How can one construct a cumulative probability distribution function from 2 others? I dip into project time estimation and can't find intuition. What is the cumulative probability distribution of an event when two independent tasks both complete successfully (when performed in parallel)?
We have two cumulative probability distribution functions on 2 independent random variables that represent duration from project start to possible finish date (more time – more likely that a team completes a task):
$$F_1(x) = P(\xi_1 \le x)$$
$$F_2(x) = P(\xi_2 \le x)$$
What is:
$$F(x) = P(\xi_1 \le x\ \&\ \xi_2 \le x)$$
How can it be derived or represented from/by $F_1$ and $F_2$?
UPDATE I agree that
$$P(\xi_1 \le x\ \&\ \xi_2 \le y) = P(\xi_1 \le x) \cdot P(\xi_2 \le y) $$
for event $(\xi_1, \xi_2) \in R^2$ 
But misconception come from expected value of joint event: what is average time to complete both task?
I think that it is:
$$E(X) = \int_0^\infty xf_1(x)f_2(x)dx$$
Previously I think that it will be $E(\xi_1)\cdot E(\xi_2)$ - but this is wrong (you get time^2 unit!!) and so doubt about multiplication low as think that something wrong in that part.
 A: The question asks for the expected time to complete both of two independent tasks.  Call these times $X_1$ and $X_2$: they are random variables supported on $[0,\infty)$.

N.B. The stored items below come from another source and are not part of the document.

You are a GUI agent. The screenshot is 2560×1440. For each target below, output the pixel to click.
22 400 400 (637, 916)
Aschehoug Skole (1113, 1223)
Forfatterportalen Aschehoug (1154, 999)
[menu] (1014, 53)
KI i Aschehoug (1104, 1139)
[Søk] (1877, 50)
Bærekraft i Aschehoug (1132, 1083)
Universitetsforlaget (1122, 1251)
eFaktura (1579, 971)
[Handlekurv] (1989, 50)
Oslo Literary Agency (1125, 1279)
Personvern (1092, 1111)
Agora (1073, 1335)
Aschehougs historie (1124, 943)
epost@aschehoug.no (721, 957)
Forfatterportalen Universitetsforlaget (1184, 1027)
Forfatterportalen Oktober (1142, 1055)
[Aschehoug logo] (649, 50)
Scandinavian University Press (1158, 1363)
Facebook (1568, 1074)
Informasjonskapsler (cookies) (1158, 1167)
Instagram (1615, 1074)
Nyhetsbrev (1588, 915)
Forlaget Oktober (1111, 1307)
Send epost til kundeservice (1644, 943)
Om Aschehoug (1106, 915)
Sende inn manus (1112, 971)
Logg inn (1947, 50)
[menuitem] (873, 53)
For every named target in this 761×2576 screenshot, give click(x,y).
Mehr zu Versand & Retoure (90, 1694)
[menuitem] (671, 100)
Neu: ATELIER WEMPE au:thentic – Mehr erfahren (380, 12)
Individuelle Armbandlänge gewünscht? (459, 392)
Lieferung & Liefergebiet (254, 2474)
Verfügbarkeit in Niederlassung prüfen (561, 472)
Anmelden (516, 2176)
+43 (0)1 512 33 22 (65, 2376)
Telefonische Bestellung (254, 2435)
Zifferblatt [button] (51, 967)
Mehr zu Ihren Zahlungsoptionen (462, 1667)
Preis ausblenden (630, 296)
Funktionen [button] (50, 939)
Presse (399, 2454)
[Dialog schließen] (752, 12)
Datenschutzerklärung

Let $F_i$ be the cumulative distribution functions (CDF) of the $X_i$:
$$F_i(x) = \Pr(X_i\le x).$$
The time to complete both tasks is $Y =\max(X_1,X_2)$.  Its CDF is given by
$$\eqalign{
F_Y(y) = \Pr(Y\le y) &= \Pr(X_1\le y\text{ and }X_2\le y) \\&= \Pr(X_1\le y)\Pr(X_2\le y) \\&= F_1(y)F_2(y).}$$
All equalities arise from definitions: of the CDF, of $Y$, and of independence.
Assuming both variables $X_1$ and $X_2$ are absolutely continuous, one way to obtain the expectation of $Y$ is to integrate over the joint distribution of $(X_1,X_2)$, as suggested in the question.  There are much easier ways--as explained below--but to show it can be done this way, let's split the integral into one integral over $\{(x_1,x_2)\,|\, x_1\ge x_2\}$ and another over $\{(x_1,x_2)\,|\, x_1\lt x_2\}$, because in the first case $\max(x_1,x_2)=x_1$ and in the second case $\max(x_1,x_2)=x_2$:
$$\eqalign{
\mathbb{E}[Y] &= \mathbb{E}[\max(X_1,X_2)] = \iint_{\mathbb{R}^2} \max(x_1,x_2) dF_1(x_1)dF_2(x_2)\\
&= \int_\mathbb{R}\int_{-\infty}^{x_1} x_1dF_2(x_2)dF_1(x_1)
+ \int_\mathbb{R}\int_{-\infty}^{x_2} x_2dF_1(x_1)dF_2(x_2) \\
&= \int_\mathbb{R}x_1 F_2(x_1)dF_1(x_1)+\int_\mathbb{R}x_2 F_1(x_2)dF_1(x_2) \\
&= \int_\mathbb{R}y\left(F_2(y)f_1(y) + F_1(y)f_2(y)\right)dy
} $$
(writing $dF_i(y) = f_i(y)dy$).
However, this formula is easier to obtain by noting that the  expectation of $Y$ can equally well be found via a single integral from the product rule 
$$d\left(F_1(y)F_2(y)\right) = \left( F_2(y)f_1(y) + F_1(y)f_2(y)\right)dy,$$
whence
$$\mathbb{E}(Y) = \int_\mathbb{R}y \left(d F_y(y)\right) = \int_\mathbb{R} y\left( F_2(y)f_1(y) + F_1(y)f_2(y)\right)dy.$$
An even more general and simpler expression for the expectation obtains by integrating the survival function $1-F_Y$, because these variables have nonnegative support:
$$\mathbb{E}(Y) = \int_0^\infty(1 - F_Y(y))dy = \int_0^\infty(1 - F_1(y)F_2(y))dy.$$
This stands up to units analysis: the units in the integrand are probability (from $1 - F_1(y)F_2(y)$) times units of $Y$ (from the $dy$ term), whence the integral is in the units of $Y$.